Meirelles sinaliza que Alckmin não deverá ser candidato do governo: 'Consequências'


Um dos pré-candidatos à Presidência da República, o ministro da Fazenda, Henrique Meirelles, sinalizou em entrevista publicada nesta segunda-feira (4) pelo jornal Folha de S. Paulo que o governo deverá ter um candidato, mas que este não deverá ser o governador paulista, Geraldo Alckmin. “O PSDB está tendendo na direção de não apoiar o governo e isso terá consequências no processo eleitoral”, declarou, para completar: “Porque uma coisa é o apoio a determinadas reformas, outra é o apoio à política econômica atual, com todas as suas medidas e consequências. Não há, pelo menos até o momento, um comprometimento do PSDB em defesa dessa série de políticas e do legado de crescimento com compromisso de continuidade”, explicou. Questionado sobre sua candidatura, disse que sua decisão seria tomada em março do próximo ano. Entre os fatores que podem influenciar, o ministro aponta “a consolidação e a percepção pela população do crescimento econômico” e dos benefícios trazidos e também “essa articulação política”. Meirelles nega, no entanto, estar em campanha. “As menções ao meu nome refletem o fato de que tenho dito que não sou candidato, não estou em campanha e estou completamente concentrado em garantir a recuperação da economia e a geração de empregos”. Indagado sobre o “centrão”, que pode apoiá-lo caso ele participe da disputa, o titular da Fazenda avalia que há uma “simplificação” das forças políticas em um cenário polarizado. “É uma forma simplificada de definir aqueles que estão fora da polaridade histórica de PT e PSDB. Agora surgiu uma novidade, uma extrema direita, que não deve prevalecer. Existe uma série de partidos que não fazem parte desses dois polos e têm posições doutrinárias, como DEM e PSD”. Sobre esse último partido, ele confirmou uma vontade do presidente nacional, Gilberto Kassab, de basear sua candidatura. “Kassab tem expressado apoio à hipótese de uma candidatura minha.
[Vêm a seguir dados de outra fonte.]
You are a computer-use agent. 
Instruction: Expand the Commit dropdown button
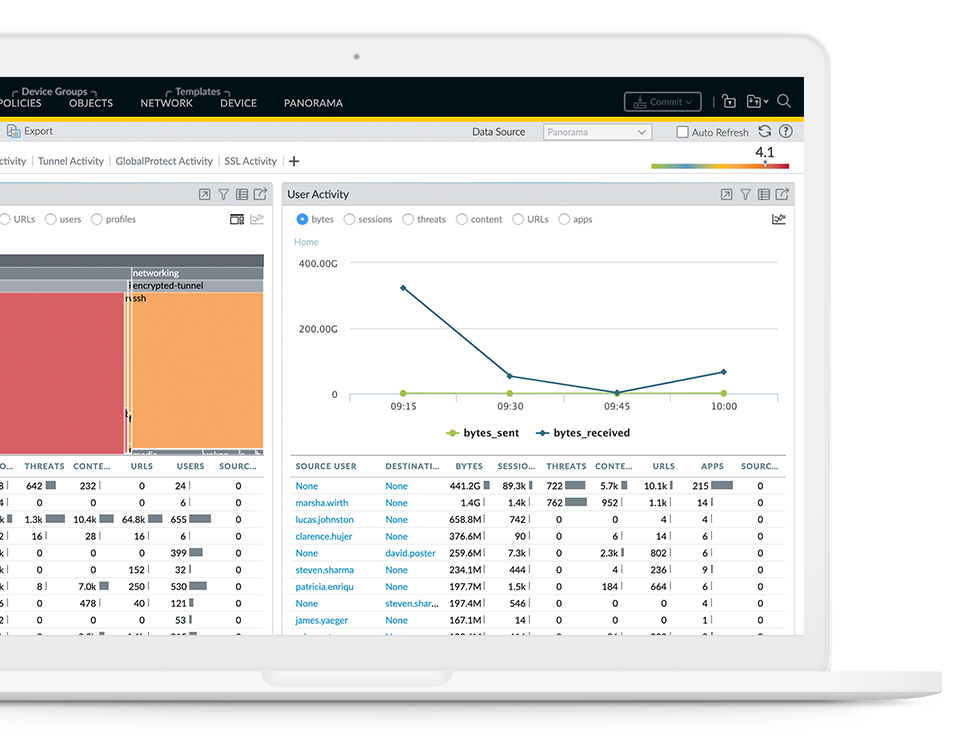(664, 102)
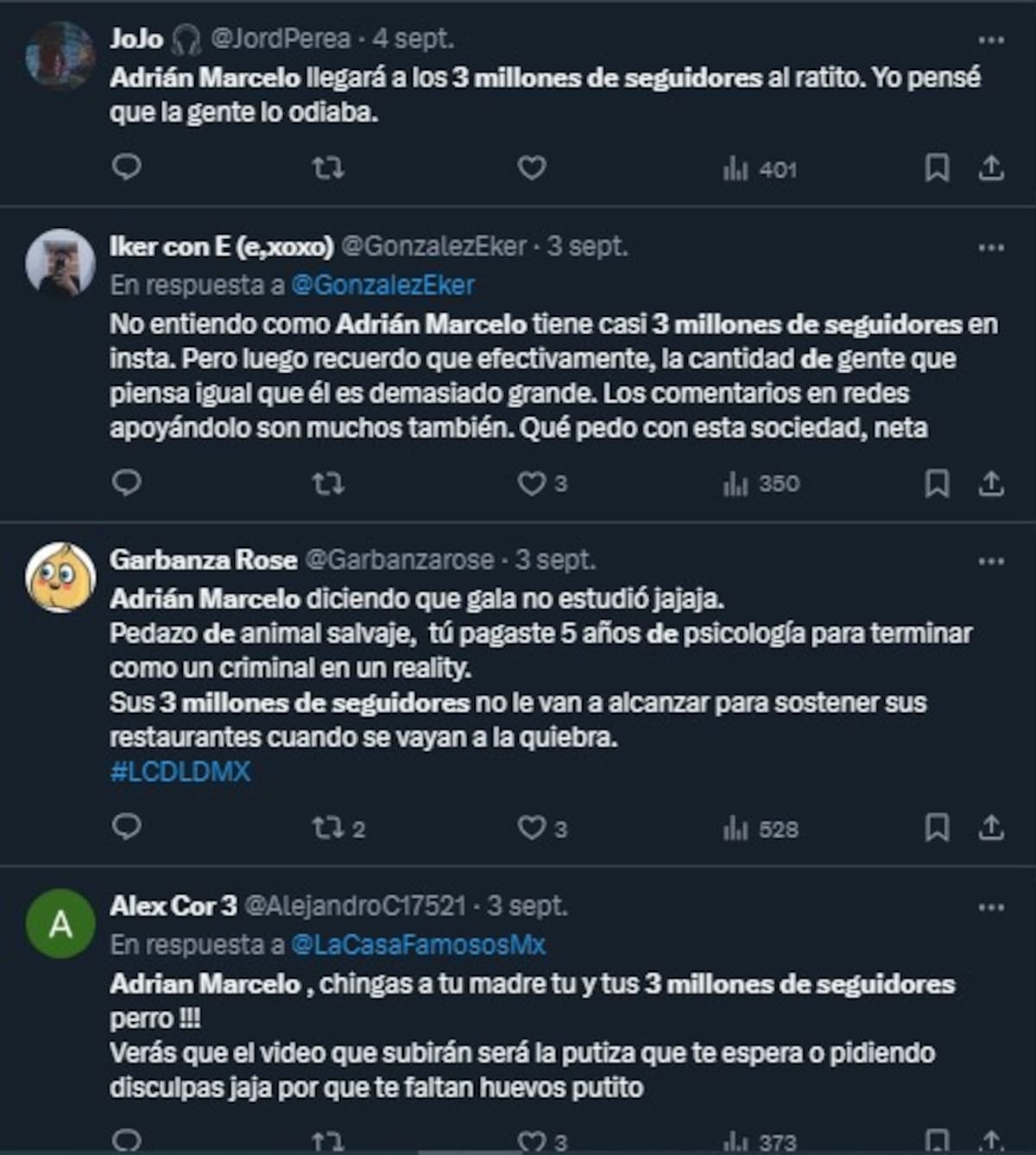This screenshot has width=1036, height=1155.
Task: View analytics of Iker con E's tweet
Action: (x=761, y=483)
Até fevereiro, teremos oportunidade de discutir o assunto e ver até que ponto são compatíveis esses dois projetos”. Ele também indica como viável dividir a chapa com o presidente da Câmara dos Deputados, Rodrigo Maia. “Maia é um quadro político excepcional, tem um futuro enorme pela frente e não tenho dúvida de que será um nome extraordinário para qualquer chapa ou posição que optar por disputar”.